→ **Task directions**:
Write out, from the entries below, exactly the lines that run between the lines holding "Click the 登录 login link" and "Task: Open the Downloads folder in Pastas", inclusive, and stop there.
───── Supplied information ─────
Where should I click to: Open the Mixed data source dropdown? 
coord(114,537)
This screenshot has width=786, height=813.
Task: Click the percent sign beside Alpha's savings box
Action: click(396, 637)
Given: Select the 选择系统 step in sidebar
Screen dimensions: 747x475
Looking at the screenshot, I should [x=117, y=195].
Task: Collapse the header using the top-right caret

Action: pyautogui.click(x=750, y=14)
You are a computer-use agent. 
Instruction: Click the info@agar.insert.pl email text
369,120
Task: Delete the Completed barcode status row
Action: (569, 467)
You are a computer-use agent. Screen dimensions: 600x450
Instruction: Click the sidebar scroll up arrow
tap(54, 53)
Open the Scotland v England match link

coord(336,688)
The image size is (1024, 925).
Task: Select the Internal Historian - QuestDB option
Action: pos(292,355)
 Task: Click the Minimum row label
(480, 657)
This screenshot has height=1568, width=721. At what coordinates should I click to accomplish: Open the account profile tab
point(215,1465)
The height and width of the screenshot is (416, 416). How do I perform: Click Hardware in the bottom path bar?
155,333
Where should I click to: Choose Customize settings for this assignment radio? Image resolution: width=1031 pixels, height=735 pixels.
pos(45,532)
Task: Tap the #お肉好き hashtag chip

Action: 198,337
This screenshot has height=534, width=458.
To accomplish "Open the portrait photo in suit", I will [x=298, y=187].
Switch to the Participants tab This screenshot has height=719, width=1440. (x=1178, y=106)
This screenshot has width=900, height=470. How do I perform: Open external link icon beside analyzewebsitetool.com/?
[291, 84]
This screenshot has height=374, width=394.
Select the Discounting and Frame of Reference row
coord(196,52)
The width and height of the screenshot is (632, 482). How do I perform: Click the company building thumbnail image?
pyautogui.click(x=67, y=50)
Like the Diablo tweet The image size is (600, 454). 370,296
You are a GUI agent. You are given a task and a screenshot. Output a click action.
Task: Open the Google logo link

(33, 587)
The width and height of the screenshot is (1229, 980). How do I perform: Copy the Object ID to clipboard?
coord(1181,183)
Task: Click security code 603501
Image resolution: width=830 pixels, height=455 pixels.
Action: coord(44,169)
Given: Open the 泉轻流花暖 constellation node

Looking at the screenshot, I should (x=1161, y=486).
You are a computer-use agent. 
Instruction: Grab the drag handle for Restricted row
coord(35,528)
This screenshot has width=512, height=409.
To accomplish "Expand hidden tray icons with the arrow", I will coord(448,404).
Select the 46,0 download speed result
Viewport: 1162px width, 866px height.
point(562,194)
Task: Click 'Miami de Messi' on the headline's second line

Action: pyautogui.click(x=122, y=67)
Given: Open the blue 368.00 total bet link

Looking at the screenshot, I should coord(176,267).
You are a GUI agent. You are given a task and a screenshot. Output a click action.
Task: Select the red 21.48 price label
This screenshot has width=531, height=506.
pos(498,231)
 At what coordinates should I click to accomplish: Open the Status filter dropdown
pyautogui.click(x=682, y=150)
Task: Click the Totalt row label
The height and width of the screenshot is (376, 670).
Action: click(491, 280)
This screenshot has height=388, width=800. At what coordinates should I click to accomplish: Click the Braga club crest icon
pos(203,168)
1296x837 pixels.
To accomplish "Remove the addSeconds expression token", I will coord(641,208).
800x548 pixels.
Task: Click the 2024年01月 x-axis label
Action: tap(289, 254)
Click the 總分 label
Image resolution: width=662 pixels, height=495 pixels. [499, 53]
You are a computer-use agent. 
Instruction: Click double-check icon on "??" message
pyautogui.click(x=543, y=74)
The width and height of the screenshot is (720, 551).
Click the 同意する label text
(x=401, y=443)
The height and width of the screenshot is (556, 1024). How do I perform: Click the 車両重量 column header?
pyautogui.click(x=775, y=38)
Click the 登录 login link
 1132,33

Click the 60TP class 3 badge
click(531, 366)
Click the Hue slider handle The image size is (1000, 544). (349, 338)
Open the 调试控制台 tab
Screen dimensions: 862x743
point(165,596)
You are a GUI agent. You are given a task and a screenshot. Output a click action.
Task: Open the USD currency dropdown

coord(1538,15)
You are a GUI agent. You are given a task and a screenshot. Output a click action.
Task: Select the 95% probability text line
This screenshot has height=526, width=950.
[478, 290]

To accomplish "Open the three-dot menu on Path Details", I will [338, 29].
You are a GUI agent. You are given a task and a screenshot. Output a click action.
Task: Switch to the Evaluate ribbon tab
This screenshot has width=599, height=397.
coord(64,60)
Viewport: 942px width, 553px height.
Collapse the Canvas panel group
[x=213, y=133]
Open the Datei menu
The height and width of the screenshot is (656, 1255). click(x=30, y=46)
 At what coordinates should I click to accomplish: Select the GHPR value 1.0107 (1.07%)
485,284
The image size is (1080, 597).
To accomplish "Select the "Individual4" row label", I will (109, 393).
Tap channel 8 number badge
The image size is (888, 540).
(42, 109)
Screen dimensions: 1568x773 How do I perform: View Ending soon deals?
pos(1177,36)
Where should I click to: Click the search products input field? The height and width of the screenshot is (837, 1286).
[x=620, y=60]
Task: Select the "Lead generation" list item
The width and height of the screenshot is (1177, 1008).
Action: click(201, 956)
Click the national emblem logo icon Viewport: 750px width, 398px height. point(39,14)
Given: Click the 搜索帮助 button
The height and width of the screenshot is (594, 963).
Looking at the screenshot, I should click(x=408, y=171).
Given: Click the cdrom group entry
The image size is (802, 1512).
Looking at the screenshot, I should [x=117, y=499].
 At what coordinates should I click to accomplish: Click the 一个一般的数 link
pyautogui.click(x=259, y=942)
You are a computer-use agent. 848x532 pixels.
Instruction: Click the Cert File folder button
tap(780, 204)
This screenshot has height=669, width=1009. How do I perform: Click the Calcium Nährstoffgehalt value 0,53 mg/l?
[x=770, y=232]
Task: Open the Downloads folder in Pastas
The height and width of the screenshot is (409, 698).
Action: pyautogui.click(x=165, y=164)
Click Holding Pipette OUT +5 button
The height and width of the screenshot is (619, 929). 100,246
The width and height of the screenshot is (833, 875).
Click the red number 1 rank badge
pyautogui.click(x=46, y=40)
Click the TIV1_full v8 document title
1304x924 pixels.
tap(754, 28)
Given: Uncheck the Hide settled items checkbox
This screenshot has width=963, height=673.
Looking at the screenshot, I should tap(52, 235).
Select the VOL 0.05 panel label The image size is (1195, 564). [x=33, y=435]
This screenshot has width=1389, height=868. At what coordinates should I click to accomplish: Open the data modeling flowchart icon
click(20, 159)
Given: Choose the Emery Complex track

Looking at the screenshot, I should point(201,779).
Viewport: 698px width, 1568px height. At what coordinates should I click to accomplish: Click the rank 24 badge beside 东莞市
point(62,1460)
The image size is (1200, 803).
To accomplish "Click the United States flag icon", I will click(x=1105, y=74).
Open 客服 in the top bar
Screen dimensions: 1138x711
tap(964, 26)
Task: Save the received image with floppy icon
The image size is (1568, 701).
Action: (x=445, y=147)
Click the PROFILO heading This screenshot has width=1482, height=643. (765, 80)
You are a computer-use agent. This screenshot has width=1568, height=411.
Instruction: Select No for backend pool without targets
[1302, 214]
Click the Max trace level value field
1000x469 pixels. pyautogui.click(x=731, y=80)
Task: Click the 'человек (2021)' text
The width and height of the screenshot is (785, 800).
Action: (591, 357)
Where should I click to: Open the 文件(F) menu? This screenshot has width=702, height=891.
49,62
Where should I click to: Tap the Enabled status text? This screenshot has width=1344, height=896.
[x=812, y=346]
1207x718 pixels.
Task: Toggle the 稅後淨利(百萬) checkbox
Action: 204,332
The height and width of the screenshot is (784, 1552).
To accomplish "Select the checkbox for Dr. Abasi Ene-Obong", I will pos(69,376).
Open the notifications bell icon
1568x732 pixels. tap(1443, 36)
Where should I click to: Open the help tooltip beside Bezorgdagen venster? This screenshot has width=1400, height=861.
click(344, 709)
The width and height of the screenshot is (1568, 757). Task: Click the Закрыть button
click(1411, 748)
─────
→ **Task response**:
Click the 登录 login link
 1132,33

Click the 60TP class 3 badge
click(531, 366)
Click the Hue slider handle The image size is (1000, 544). (349, 338)
Open the 调试控制台 tab
Screen dimensions: 862x743
point(165,596)
You are a GUI agent. You are given a task and a screenshot. Output a click action.
Task: Open the USD currency dropdown

coord(1538,15)
You are a GUI agent. You are given a task and a screenshot. Output a click action.
Task: Select the 95% probability text line
This screenshot has height=526, width=950.
[478, 290]

To accomplish "Open the three-dot menu on Path Details", I will [338, 29].
You are a GUI agent. You are given a task and a screenshot. Output a click action.
Task: Switch to the Evaluate ribbon tab
This screenshot has width=599, height=397.
coord(64,60)
Viewport: 942px width, 553px height.
Collapse the Canvas panel group
[x=213, y=133]
Open the Datei menu
The height and width of the screenshot is (656, 1255). click(x=30, y=46)
 At what coordinates should I click to accomplish: Select the GHPR value 1.0107 (1.07%)
485,284
The image size is (1080, 597).
To accomplish "Select the "Individual4" row label", I will (109, 393).
Tap channel 8 number badge
The image size is (888, 540).
(42, 109)
Screen dimensions: 1568x773 How do I perform: View Ending soon deals?
pos(1177,36)
Where should I click to: Click the search products input field? The height and width of the screenshot is (837, 1286).
[x=620, y=60]
Task: Select the "Lead generation" list item
The width and height of the screenshot is (1177, 1008).
Action: click(201, 956)
Click the national emblem logo icon Viewport: 750px width, 398px height. point(39,14)
Given: Click the 搜索帮助 button
The height and width of the screenshot is (594, 963).
Looking at the screenshot, I should click(x=408, y=171).
Given: Click the cdrom group entry
The image size is (802, 1512).
Looking at the screenshot, I should [x=117, y=499].
 At what coordinates should I click to accomplish: Click the 一个一般的数 link
pyautogui.click(x=259, y=942)
You are a computer-use agent. 848x532 pixels.
Instruction: Click the Cert File folder button
tap(780, 204)
This screenshot has height=669, width=1009. How do I perform: Click the Calcium Nährstoffgehalt value 0,53 mg/l?
[x=770, y=232]
Task: Open the Downloads folder in Pastas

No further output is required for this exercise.